Jellyfish
Everyone knows that at Jagiellonian University we do love plants a lot. We created hundreds of problems about trees, forests and even cacti! Unfortunately, problems about animals are not that popular. Today we want to prove that we love animals as well.
We say that a graph is a jellyfish, if it is a simple connected undirected graph with equal number of vertices and edges. You are given a jellyfish J with n vertices.
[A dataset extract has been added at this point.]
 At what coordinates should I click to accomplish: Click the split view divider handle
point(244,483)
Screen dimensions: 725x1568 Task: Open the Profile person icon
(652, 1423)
For an arbitrary subset of vertices S ⊆ J, we say that S is an awesome subset if for every T ⊆ S there exists a connected subgraph of the jellyfish which contains every vertex from T and does not contain any other vertex from S.
What is the maximum possible size of an awesome subset of J?
Input
The first line contains the number of test cases z. The descriptions of the test cases follow.
The first line of each test case contains one integer n (3 ≤ n ≤ 10^5) - the number of vertices of the jellyfish.
The next n lines contain two integers u[i], v[i] (1 ≤ u[i] ≠ v[i] ≤ n) each, corresponding to the jellyfish edges. It is guaranteed that the given graph is a jellyfish, and every two vertices are connected by at most one edge.
The total number of vertices in all test cases does not exceed 10^6.
Output
For each test case, output a single integer - the maximum possible size of an awesome subset of the jellyfish.